Seeing Leo, there could be no doubt he was from the sea / of the sea. His captain’s beard – forgot his electric razor one year, too thrifty to buy another one, the beard appeared and there it stayed. His colorful hand painted sun hat – Leo balding at an early age, always very (very!) mindful to keep top of his head shielded. Cycling to/from all over Chatham with a custom box on the rear of the bike – for Leo, truly, “cycling was life”, cycling into his 90’s. Clamming, clamming, clamming. Finding, untangling, then storing for future needs epic entangled piles of derelict fisherman’s rope found on the beach, some piles so big it could take many weeks to unsnarl. His yellow life jacket – safety first. On the day’s return sail from the outer beach, first on his Laser and then later the catboat, “racing” vs his (now grown) children’s sailboats back to the Causeway, with his hyper-competitive first mate Ada, affectionally recalling the ever scheming Boris & Natasha (from the comic Rocky and Bullwinkle). Every summer a “Big Sail”, usually to neighboring Harwich for lunch at Thompson’s, in later years lunch would have to be brought along, often ½ of his son’s  Chatham Bakery sandwich.
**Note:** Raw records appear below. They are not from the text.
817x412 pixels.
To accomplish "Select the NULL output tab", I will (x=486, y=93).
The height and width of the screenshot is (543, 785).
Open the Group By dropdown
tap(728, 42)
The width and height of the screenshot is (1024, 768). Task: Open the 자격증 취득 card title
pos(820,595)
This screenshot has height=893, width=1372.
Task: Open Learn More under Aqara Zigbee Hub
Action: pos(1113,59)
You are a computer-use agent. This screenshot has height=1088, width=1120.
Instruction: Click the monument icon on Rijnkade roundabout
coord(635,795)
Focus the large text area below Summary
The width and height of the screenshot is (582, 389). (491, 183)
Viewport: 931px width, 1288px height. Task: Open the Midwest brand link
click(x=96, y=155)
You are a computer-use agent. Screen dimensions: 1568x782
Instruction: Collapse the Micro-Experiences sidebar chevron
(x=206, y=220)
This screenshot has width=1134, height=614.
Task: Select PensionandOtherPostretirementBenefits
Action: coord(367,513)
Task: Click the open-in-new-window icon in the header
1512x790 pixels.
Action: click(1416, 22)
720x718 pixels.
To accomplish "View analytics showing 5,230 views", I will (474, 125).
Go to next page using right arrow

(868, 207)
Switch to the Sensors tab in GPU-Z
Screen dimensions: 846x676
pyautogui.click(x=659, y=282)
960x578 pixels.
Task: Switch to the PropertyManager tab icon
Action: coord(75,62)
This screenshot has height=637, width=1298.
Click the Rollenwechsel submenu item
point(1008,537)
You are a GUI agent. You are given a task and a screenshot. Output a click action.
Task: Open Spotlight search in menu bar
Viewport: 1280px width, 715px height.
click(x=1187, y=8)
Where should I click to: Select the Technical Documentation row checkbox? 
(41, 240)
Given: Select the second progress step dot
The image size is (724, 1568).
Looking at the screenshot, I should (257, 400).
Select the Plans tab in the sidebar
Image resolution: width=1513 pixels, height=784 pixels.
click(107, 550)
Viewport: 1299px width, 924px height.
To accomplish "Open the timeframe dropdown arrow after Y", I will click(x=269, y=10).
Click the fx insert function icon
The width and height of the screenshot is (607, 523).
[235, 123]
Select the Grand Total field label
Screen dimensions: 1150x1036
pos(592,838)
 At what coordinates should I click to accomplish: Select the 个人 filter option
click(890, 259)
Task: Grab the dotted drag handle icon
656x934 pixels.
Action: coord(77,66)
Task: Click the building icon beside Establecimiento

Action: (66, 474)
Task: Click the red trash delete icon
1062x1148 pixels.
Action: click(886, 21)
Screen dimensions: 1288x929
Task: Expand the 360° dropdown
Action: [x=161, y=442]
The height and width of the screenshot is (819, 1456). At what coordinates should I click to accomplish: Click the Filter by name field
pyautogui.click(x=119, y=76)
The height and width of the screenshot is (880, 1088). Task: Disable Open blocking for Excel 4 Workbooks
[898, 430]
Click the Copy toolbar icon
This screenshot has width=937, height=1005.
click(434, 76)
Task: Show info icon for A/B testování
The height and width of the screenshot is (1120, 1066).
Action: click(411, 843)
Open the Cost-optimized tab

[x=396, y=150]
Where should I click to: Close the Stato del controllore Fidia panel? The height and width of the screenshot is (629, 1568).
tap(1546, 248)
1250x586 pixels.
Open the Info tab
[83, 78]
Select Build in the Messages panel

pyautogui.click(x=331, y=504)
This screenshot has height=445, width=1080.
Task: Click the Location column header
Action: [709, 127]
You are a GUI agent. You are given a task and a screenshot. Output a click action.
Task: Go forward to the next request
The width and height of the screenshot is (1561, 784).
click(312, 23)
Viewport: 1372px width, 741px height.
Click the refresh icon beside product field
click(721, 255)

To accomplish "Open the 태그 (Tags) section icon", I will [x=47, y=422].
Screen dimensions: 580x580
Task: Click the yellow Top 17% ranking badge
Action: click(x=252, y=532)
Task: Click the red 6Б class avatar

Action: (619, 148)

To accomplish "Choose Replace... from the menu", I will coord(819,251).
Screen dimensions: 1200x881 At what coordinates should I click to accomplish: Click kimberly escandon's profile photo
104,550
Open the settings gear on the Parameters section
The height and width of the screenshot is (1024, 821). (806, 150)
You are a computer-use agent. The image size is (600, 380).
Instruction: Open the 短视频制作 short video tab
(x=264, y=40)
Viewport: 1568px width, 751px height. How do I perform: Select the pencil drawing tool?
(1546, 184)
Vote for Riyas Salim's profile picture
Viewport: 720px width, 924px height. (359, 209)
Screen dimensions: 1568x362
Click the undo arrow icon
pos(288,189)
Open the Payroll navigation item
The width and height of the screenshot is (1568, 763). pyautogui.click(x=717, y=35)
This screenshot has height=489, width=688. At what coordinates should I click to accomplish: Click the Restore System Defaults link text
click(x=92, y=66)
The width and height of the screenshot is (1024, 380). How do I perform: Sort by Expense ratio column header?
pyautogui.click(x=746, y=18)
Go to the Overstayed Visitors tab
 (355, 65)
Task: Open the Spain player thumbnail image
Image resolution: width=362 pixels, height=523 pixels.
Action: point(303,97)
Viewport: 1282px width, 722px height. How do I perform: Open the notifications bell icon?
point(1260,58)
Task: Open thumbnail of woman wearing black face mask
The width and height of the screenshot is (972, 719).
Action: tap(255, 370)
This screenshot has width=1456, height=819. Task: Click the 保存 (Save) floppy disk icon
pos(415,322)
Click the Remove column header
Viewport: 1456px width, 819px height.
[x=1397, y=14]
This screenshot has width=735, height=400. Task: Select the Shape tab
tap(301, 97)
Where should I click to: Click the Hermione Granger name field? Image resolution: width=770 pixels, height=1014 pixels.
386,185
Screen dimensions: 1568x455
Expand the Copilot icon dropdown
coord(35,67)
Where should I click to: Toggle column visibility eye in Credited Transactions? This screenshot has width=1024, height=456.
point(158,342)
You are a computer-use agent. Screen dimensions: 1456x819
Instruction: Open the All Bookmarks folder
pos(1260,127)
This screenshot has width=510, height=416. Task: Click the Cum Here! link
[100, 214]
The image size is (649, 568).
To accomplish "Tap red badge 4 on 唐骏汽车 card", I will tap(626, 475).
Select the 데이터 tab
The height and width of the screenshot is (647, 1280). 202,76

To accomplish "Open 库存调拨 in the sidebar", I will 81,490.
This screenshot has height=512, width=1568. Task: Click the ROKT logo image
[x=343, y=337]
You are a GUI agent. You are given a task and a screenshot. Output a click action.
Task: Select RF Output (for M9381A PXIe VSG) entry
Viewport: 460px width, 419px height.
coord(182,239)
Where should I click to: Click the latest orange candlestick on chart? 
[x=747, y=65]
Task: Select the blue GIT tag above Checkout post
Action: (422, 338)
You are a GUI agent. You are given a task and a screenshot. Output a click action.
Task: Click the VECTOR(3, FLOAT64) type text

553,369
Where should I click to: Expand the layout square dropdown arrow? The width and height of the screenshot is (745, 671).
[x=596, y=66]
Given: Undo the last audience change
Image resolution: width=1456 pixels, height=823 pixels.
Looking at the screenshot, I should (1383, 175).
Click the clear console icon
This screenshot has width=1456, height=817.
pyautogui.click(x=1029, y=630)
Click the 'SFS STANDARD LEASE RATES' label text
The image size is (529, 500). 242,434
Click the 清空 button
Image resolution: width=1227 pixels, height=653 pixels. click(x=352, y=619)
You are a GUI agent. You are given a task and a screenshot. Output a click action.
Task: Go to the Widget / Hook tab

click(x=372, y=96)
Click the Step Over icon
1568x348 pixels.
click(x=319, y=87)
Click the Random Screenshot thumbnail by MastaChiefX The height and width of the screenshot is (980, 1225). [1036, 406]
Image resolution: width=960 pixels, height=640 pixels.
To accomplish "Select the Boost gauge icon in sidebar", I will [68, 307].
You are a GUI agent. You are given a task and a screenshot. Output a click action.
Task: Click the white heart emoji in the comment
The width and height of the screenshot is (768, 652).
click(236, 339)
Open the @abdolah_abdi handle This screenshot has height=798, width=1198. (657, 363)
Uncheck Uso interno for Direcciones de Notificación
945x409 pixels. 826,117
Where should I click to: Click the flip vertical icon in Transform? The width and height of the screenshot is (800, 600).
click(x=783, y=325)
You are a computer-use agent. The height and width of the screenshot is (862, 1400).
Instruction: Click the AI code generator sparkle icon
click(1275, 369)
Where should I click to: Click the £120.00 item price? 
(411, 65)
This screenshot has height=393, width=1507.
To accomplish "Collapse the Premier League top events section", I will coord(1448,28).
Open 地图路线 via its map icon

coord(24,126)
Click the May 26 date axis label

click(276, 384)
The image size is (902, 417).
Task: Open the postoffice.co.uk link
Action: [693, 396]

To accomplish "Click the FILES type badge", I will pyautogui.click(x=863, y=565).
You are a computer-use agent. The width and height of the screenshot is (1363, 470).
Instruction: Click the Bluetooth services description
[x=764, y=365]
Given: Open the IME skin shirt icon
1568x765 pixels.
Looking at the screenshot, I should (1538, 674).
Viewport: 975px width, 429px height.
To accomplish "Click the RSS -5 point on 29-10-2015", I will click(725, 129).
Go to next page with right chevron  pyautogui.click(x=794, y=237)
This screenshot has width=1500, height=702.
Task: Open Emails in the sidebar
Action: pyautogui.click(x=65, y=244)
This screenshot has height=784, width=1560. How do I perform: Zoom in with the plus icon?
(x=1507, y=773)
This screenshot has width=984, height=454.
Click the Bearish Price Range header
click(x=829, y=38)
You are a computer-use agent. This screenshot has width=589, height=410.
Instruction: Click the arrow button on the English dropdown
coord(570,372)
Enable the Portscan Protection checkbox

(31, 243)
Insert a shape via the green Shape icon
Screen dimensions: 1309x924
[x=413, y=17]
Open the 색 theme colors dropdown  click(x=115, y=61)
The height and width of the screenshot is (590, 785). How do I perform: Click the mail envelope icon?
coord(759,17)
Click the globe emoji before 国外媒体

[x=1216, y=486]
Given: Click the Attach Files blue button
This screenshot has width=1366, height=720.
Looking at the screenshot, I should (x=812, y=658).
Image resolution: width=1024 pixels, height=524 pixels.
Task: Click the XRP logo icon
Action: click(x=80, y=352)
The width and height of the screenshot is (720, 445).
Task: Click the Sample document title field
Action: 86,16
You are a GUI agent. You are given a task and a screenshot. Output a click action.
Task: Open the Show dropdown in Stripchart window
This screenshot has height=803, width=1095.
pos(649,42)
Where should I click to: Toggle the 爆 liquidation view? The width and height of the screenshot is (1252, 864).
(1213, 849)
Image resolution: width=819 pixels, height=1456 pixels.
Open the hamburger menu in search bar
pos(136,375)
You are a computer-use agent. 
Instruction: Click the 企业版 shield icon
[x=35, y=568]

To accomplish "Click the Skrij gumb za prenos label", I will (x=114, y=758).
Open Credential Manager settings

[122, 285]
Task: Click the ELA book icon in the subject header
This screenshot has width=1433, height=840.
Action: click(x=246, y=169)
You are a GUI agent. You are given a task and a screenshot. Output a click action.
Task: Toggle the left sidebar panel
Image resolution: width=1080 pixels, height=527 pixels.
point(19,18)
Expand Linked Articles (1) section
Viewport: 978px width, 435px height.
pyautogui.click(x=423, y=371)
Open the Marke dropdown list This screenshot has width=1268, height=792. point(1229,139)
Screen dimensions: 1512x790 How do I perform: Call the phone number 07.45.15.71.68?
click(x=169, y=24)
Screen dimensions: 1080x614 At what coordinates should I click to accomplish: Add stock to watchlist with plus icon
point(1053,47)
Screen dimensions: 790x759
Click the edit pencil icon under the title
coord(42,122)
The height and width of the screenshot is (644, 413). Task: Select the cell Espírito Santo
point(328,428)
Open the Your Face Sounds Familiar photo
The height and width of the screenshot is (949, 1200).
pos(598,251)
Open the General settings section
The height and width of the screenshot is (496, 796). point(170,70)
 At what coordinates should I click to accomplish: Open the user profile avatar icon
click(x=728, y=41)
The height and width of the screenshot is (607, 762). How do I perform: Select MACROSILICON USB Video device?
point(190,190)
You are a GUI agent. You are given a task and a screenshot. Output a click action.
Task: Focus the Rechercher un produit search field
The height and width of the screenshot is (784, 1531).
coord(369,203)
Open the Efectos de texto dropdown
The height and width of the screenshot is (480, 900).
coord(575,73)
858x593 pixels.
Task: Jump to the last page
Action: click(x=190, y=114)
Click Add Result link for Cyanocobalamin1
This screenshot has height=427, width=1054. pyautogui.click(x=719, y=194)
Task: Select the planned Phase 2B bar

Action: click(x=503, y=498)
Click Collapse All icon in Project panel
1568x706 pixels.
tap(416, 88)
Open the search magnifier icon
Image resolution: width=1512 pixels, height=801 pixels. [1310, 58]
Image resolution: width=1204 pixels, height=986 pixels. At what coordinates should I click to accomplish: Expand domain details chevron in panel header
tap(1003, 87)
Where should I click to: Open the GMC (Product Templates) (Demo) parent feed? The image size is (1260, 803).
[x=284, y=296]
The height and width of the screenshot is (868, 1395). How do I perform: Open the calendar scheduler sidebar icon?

The significant others (Mark, Carrie, Gregg, Christia, Cathy – saints all) of Leo’s children and over time Leo’s grandchildren (George, Neil, Izzy, Ian, Sarah, Leana, Chris, Ian, Casey, Ella), and eventually great grandchildren (Maeve, Violet), came to learn some key Dutch phrases: “Handig is verstandig”, “Rustig is veilig”, “Stilte!“. Leo was an increasing paradox to younger children as he got older, a combination of (very) old-school strictness with increasing helpings of infinite patience & kindness. And always great fascination with what Leo was doing at the time, be it clamming, woodworking, engine repair, painting – Leo had a magical way of drawing children, family or otherwise, in.
From Leo, a heartfelt “Thank You” from the proverbial “other side” to Chatham for being so welcoming of he & family. Technically a tourist to the very end, truthfully Chatham was a bookend to his beloved Noordwijk in Holland from his youth, Leo an old salt from start to finish, his ashes will be laid to rest on both sides of the Atlantic. Fair winds and following seas to our beloved Leo.